Excerto da página —
-- -- --

Resumindo, o subjectivista pensa o seguinte:
Subjectivismo: Os juízos morais têm valor de
verdade, mas o seu valor de verdade depende da perspectiva do sujeito que faz o
juízo. Há assim factos morais, mas estes são subjectivos, pois só dizem
respeito aos sentimentos de aprovação ou reprovação das pessoas.
O subjectivismo
pode parecer atraente. Pensamos muitas vezes que o que algumas pessoas
consideram certo pode estar errado para outras e que estas diferenças têm ser
respeitadas. Se um dos nossos amigos considera que a pena de morte deveria ser
abolida e nós pensamos que não, poderemos estar dispostos a aceitar que é tudo
uma questão de pontos de vista ou de opiniões diferentes, sem que nenhum dos
dois tenha de estar enganado. Talvez um de nós valorize mais a vida e o outro
mais a justiça. Talvez estas sejam apenas duas perspectivas igualmente
“válidas” sobre o mesmo assunto.
Há duas razões que podem levar-nos a aceitar o
subjectvismo moral.
- Uma delas baseia-se na ideia de que o subjectivismo torna
possível a liberdade. O subjectivista pode alegar que, se as distinções entre o
certo e o errado não forem fruto dos sentimentos de cada pessoa, então serão
imposições exteriores que limitam as possibilidades de acção de cada indivíduo.
Pressupõe, portanto, que agimos livremente apenas quando escutamos os nossos
sentimentos e agimos de acordo com eles.
- Outra razão que parece apoiar o subjectivismo é a
ideia de que este promove a tolerância entre pessoas com convicções morais
diferentes. Quando percebemos simultaneamente que as distinções entre o certo e
o errado dependem dos sentimentos de cada pessoa e que os sentimentos de uma
não são melhores nem piores que os de outra, então tornamo-nos mais tolerantes,
mais capazes de aceitar como legítimas as acções que são contrárias às nossas
preferências.
Objecções ao
subjectivismo moral
O
subjectivismo pode parecer-te uma boa teoria sobre os juízos éticos, sobretudo
se já tiveste a impressão, no meio de uma discussão acalorada sobre um tema
moral controverso, que só existem opiniões pessoais diferentes no que respeita
ao certo e ao errado, ao bem e ao mal. Mas é possível que deixes de pensar
assim se considerares alguns casos concretos. Imagina que alguém te diz que
queimar pessoas vivas é uma acção louvável. Tu afirmas que não. Se aceitares o
subjectivismo moral terás de aceitar que a tua opinião não é melhor nem pior
que a da outra pessoa, simplesmente porque na ética não há verdades nem
falsidades independentes daquilo que as pessoas pensam. Só há opiniões
diferentes.
Mas será que estás preparado para aceitar isto? Se te
parece que sim, pensa numa outra possibilidade. Pensa numa pessoa que acha que
te pode sacrificar, apesar de seres uma pessoa saudável e normal, para salvar o
seu filho, que precisa de um transplante de coração. Achas que isto é uma
questão de opinião, ou achas, pelo contrário, que ela realmente não te pode
fazer isso? Se pensas que ela realmente não te pode matar para salvar o seu
filho, tens que rejeitar o subjectivismo.
Estes exemplos permitem-nos compreender uma das
objecções mais fortes ao subjectivismo:
O
subjectivismo permite que qualquer juízo moral seja verdadeiro.

-- -- --

Objetivo A — Transcreva do excerto sobre o subjetivismo moral o trecho de "Há duas razões" a "de cada indivíduo.".
Objetivo B — No excerto sobre o subjetivismo moral, quais são as duas razões que podem levar a aceitar o subjetivismo moral?
Objetivo C — Prossiga o excerto sobre o subjetivismo moral a partir da última frase apresentada.
O material que vem a seguir não tem qualquer relação com o excerto sobre o subjetivismo moral.

Dados —
-- -- --

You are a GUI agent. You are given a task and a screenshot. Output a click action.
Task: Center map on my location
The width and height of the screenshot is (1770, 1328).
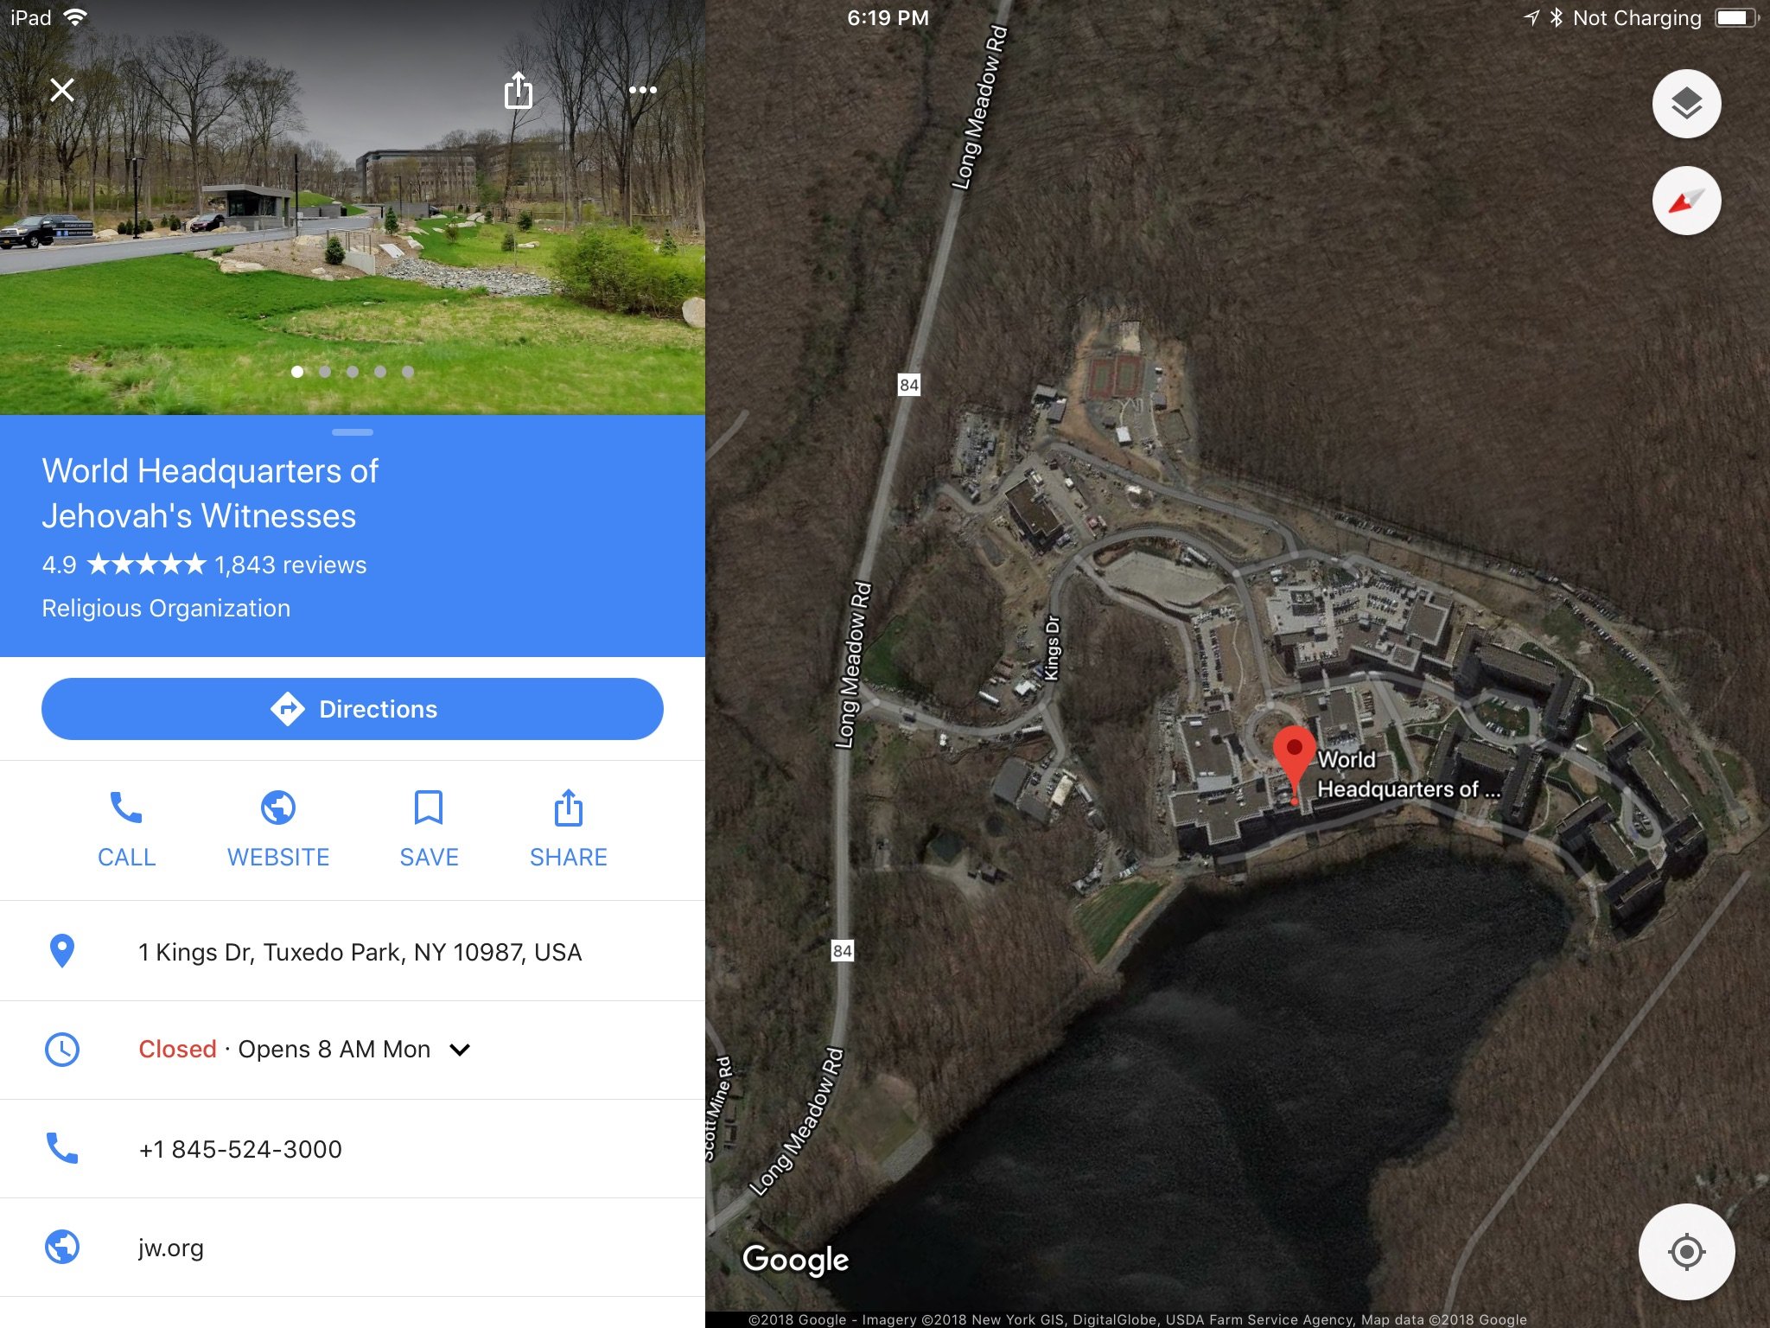click(x=1686, y=1251)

-- -- --

Resposta A —
Há duas razões que podem levar-nos a aceitar o
subjectvismo moral.
- Uma delas baseia-se na ideia de que o subjectivismo torna
possível a liberdade. O subjectivista pode alegar que, se as distinções entre o
certo e o errado não forem fruto dos sentimentos de cada pessoa, então serão
imposições exteriores que limitam as possibilidades de acção de cada indivíduo.

Resposta B — A ideia de que o subjectivismo torna possível a liberdade e a ideia de que promove a tolerância entre pessoas com convicções morais diferentes.

Resposta C —
Se uma
pessoa pensa que devemos torturar inocentes, então para essa pessoa é verdade
que devemos torturar inocentes. Se uma pessoa pensa que é errado ajudar os
outros, então para essa pessoa é verdade que é errado ajudar os outros. Assim,
o subjectivismo parece fazer da ética um domínio completamente arbitrário. À
luz desta teoria nenhum ponto de vista, por muito monstruoso ou absurdo que
seja, pode ser considerado realmente errado ou pelo menos pior que pontos de
vista alternativos.
A aceitação do subjectivismo suscita assim diversos
problemas e um deles diz respeito à educação moral. Se educarmos coerentemente
os nossos filhos de acordo com a perspectiva subjectivista, teremos que
ensinar-lhes apenas a seguir os seus sentimentos, a orientar-se em função
daquilo de que gostam e de que não gostam. Teremos de lhes dizer que qualquer
comportamento que venham a ter é aceitável, bastando para isso que esteja de
acordo com os seus sentimentos. Se uma criança de tenra idade tiver um
sentimento profundamente negativo em relação à escola, provavelmente pensará
que não há mal nenhum em faltar às aulas. E o subjectivista terá que aceitar
que, para ela, é verdade que não há mal nenhum em faltar as aulas. Podemos
assim concluir o seguinte:
O
subjectivismo compromete-nos com uma educação moral que consiste apenas em
ensinar que devemos agir de acordo com os nossos sentimentos.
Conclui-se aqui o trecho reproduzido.